» **Text segment**:
########

Friday, June 07, 2013

Double Taxation and the Lottery

This is probably old stuff to tax pros, but I just noticed a curious inconsistency in the way we treat lottery winnings for tax purposes. 

Here's the deal: I'm thinking of Gloria Mackenzie of Zephyrhills, Florida, who rode home on a 175-million-to-one longshot to take what is being described as the largest lottery jackpot ever.  Link.  Like most lottery winners, Ms. Mackenzie had her choice: she could take a lump sum now, or a stream of payments.  The payment stream is billed as $590 million; the lump sum as just $370 million.  No surprise that there is a discount for present payment, but I am surprised to learn how they compute it. I had assumed that lottery officials keep those lump-sum payouts artificially low, so as to discourage winners from taking all the money now.  Apparently no: discount the payment stream in the Mackenzie case and you come up with an internal rate of return of about three percent which is just bout as low a return as you can imagine, and which yields a correspondingly generous present value.

But I want to consider the fax consequences.  Underbelly's crack tax department hits the high points. Apparently Ms. Mackenzie has opted for immediate payout, and will liable for a tax right now.  If she had gone for the payment stream, then (so I am told) she would have been liable for tax on each payment as it came due.

########

» **Supplied material**:
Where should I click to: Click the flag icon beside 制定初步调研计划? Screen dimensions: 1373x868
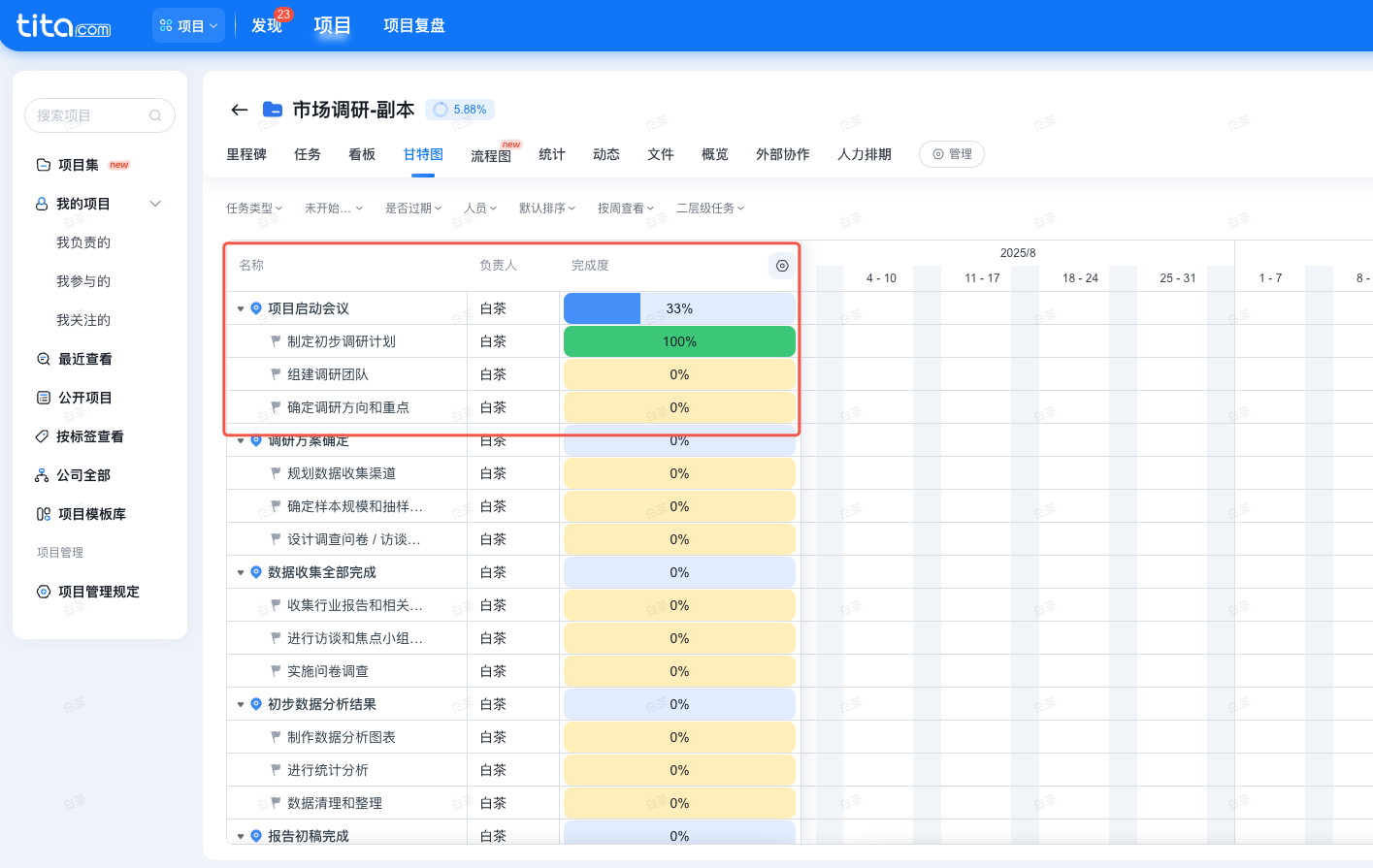tap(276, 341)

########

» **Actions to take**:
#1 Decide whether each statement agrees with the lottery post, answering yes or no and quoting the deciding words: (a) The payment stream is billed as $590 million. (b) The lump-sum payouts turned out to be kept artificially low. (c) Ms. Mackenzie chose the stream of payments.
#2 In the lottery post, list every numerical figure given in the paragraph that begins "Here's the deal".
#3 Proceed with the lottery post, picking up after its final sentence.
The data above come from a different source than the lottery post.

» **Outputs**:
#1
(a) Yes: "The payment stream is billed as $590 million"
(b) No: "Apparently no"
(c) No: "Apparently Ms. Mackenzie has opted for immediate payout"

#2
175-million-to-one
$590 million
$370 million
about three percent

#3
But here's the funny thing.  Suppose she takes the payment now and then decides to reinvest. Who knows why: maybe she thinks she can beat three percent.  Or maybe she wants to manage a trust account for her grandchildren.  In any event, apparently she will have to pay tax on any returns from reinvestment.

This struck me as double taxation.  My friend Bruce, whop knows this stuff far better than I, says I'm just thinking like a Republican.  It's no more unfair (says Bruce) then when they tax your salary and then tax any returns your make on reinvesting your salary.

Maybe so.  But now look back at the payment-stream option.  In the case of the payment stream, she would have to pay tax on the individual payments.  But she would not pay any tax on the present value up front.  This strikes me as at lest inconsistent.  If Bruce's pattern is to hold, shouldn't we also tax her on the present value of the payment stream now?

2 comments:

Larry Hamelin said...

I dunno, Buce. Taxes usually apply to the movement of money (or occasionally real goods, like when you win a car in a lottery). They usually don't apply to transfers of non-cash financial transfers, except for estate taxes.

In a fiat-money economy, the purpose of taxation is (a) to give people a reason to use money (because they have to use it to pay taxes) (b) to remove excess money from the economy (which is injected (indirectly) by government spending) to prevent excess inflation and (c) to redistribute (or preserve a distribution of) wealth and income.

As such, the question is not whether taxation is perfectly consistent, but is it pragmatically effective at achieving the three goals.

What is, for example, the present value of a new job? A job is a stream of payments over a period of time, which has a present value. How about a bank loan (from the bank's perspective)? Should they pay taxes on the principal they lend (which is, presumably, the present value of the future loan payments)?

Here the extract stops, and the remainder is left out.